### Given text ###
I recently bought a pistol holster that is probably close to 40 years old, and I want to use it, and would like to "restore" it to make it look better cosmetically and also ensure its durability.

I'm not really a leatherworker, so I don't know what type of leather was used in it or much else, except that it was probably made in Germany in the 1980s. Here are links to some pictures (pics are fairly large so I didn't want to gum up the forum by uploading them here):

https://i.ibb.co/HKzTKSs/p7-holster-1.jpg

https://i.ibb.co/JckNsBV/p7-holster-2.jpg

https://i.ibb.co/P1jMcDc/p7-holster-5.jpg

Would like to make the worn areas black and shiny/weatherproof again, if possible. Would also like to "reconsolidate" the leather where it's starting to "dog ear" near where the trigger guard of a P7 pistol would hit it upon insertion into the holster.

But since I'm not a leatherworker, and don't really have use for a lot of leatherworking chemicals/finishes, I would like to minimize the number of materials I need to buy.

Can anyone advise me? From reading online, I had sort of mapped out this plan of attack:

1. Clean the holster well with saddle soap and let it dry well.
### Collected material ###
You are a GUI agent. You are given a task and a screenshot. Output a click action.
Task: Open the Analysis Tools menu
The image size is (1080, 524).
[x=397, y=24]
###
*Directions*
1. Reproduce the portion of the holster post starting at "https://i.ibb.co/HKzTKSs/p7-holster-1.jpg" and ending at "need to buy.".
2. Carry on the post about restoring the old pistol holster from its final line.
The listing here was taken from a separate source.

*Expected results*
1.
https://i.ibb.co/HKzTKSs/p7-holster-1.jpg

https://i.ibb.co/JckNsBV/p7-holster-2.jpg

https://i.ibb.co/P1jMcDc/p7-holster-5.jpg

Would like to make the worn areas black and shiny/weatherproof again, if possible. Would also like to "reconsolidate" the leather where it's starting to "dog ear" near where the trigger guard of a P7 pistol would hit it upon insertion into the holster.

But since I'm not a leatherworker, and don't really have use for a lot of leatherworking chemicals/finishes, I would like to minimize the number of materials I need to buy.

2.
2. Use Fiebing's black leather "stain" on the areas where the black finish has worn off, and let that dry well. (In reading online, I get the impression that "stain" would be better than "dye" for filling, leveling and leaving a smooth surface for subsequent coating with acrylic finish...is that about right?)

3. Finish with Fiebing's (black) Acrylic Resolene Protective Acrylic Finish for Leather, maybe 2 coats, and let that dry well.

4. Cover everything with a coat of carnauba wax to help rain/sweat roll off.

Does that sound reasonable? Are there materials that would be better to use for this job? I'd really appreciate any and all advice anyone could offer.

Best regards, and thank you in advance for any help (or at least for reading my long post!)

W.

P.S. I wasn't sure whether to post this here in the conversation sub-forum or the "finishes/chemicals" subforum, so if I've put it in the wrong place, I apologize.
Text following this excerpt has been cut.